→ Aim of the exercise: Copy out the data below. Keep every word as it is.

→ Excerpted data:
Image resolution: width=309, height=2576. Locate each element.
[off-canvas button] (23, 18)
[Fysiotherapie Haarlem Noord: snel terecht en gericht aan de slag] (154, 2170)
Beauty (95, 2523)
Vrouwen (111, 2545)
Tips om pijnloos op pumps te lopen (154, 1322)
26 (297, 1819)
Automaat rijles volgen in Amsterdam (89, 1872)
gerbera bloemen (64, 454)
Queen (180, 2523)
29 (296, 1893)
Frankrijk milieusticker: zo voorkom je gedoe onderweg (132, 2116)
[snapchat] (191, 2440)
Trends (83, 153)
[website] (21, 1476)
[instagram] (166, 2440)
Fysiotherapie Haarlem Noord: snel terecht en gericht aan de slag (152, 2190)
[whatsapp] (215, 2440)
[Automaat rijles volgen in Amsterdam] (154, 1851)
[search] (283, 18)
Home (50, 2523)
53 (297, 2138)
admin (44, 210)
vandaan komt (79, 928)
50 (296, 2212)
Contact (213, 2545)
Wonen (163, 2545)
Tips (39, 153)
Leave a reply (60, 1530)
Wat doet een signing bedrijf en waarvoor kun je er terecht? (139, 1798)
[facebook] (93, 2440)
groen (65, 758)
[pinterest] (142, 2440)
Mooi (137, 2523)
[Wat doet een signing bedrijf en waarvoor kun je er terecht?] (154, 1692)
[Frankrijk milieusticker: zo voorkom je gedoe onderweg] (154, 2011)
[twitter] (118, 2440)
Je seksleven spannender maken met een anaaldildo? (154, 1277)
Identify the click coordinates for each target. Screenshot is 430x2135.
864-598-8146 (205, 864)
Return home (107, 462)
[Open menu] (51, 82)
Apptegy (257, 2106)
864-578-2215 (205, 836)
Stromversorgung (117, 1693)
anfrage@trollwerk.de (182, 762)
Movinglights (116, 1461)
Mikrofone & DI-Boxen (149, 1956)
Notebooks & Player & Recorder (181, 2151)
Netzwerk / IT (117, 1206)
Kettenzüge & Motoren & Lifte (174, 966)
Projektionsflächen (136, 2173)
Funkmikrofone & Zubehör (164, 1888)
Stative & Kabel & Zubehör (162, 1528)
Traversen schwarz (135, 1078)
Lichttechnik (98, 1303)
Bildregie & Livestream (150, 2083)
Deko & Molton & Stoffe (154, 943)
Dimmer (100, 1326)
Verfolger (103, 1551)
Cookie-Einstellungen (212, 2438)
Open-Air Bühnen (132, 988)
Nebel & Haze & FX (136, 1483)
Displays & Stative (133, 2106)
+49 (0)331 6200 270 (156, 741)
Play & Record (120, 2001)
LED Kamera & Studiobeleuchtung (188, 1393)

→ Task result:
Image resolution: width=309, height=2576. Locate each element.
[off-canvas button] (23, 18)
[Fysiotherapie Haarlem Noord: snel terecht en gericht aan de slag] (154, 2170)
Beauty (95, 2523)
Vrouwen (111, 2545)
Tips om pijnloos op pumps te lopen (154, 1322)
26 (297, 1819)
Automaat rijles volgen in Amsterdam (89, 1872)
gerbera bloemen (64, 454)
Queen (180, 2523)
29 (296, 1893)
Frankrijk milieusticker: zo voorkom je gedoe onderweg (132, 2116)
[snapchat] (191, 2440)
Trends (83, 153)
[website] (21, 1476)
[instagram] (166, 2440)
Fysiotherapie Haarlem Noord: snel terecht en gericht aan de slag (152, 2190)
[whatsapp] (215, 2440)
[Automaat rijles volgen in Amsterdam] (154, 1851)
[search] (283, 18)
Home (50, 2523)
53 (297, 2138)
admin (44, 210)
vandaan komt (79, 928)
50 (296, 2212)
Contact (213, 2545)
Wonen (163, 2545)
Tips (39, 153)
Leave a reply (60, 1530)
Wat doet een signing bedrijf en waarvoor kun je er terecht? (139, 1798)
[facebook] (93, 2440)
groen (65, 758)
[pinterest] (142, 2440)
Mooi (137, 2523)
[Wat doet een signing bedrijf en waarvoor kun je er terecht?] (154, 1692)
[Frankrijk milieusticker: zo voorkom je gedoe onderweg] (154, 2011)
[twitter] (118, 2440)
Je seksleven spannender maken met een anaaldildo? (154, 1277)
Identify the click coordinates for each target. Screenshot is 430x2135.
864-598-8146 (205, 864)
Return home (107, 462)
[Open menu] (51, 82)
Apptegy (257, 2106)
864-578-2215 (205, 836)
Stromversorgung (117, 1693)
anfrage@trollwerk.de (182, 762)
Movinglights (116, 1461)
Mikrofone & DI-Boxen (149, 1956)
Notebooks & Player & Recorder (181, 2151)
Netzwerk / IT (117, 1206)
Kettenzüge & Motoren & Lifte (174, 966)
Projektionsflächen (136, 2173)
Funkmikrofone & Zubehör (164, 1888)
Stative & Kabel & Zubehör (162, 1528)
Traversen schwarz (135, 1078)
Lichttechnik (98, 1303)
Bildregie & Livestream (150, 2083)
Deko & Molton & Stoffe (154, 943)
Dimmer (100, 1326)
Verfolger (103, 1551)
Cookie-Einstellungen (212, 2438)
Open-Air Bühnen (132, 988)
Nebel & Haze & FX (136, 1483)
Displays & Stative (133, 2106)
+49 (0)331 6200 270 (156, 741)
Play & Record (120, 2001)
LED Kamera & Studiobeleuchtung (188, 1393)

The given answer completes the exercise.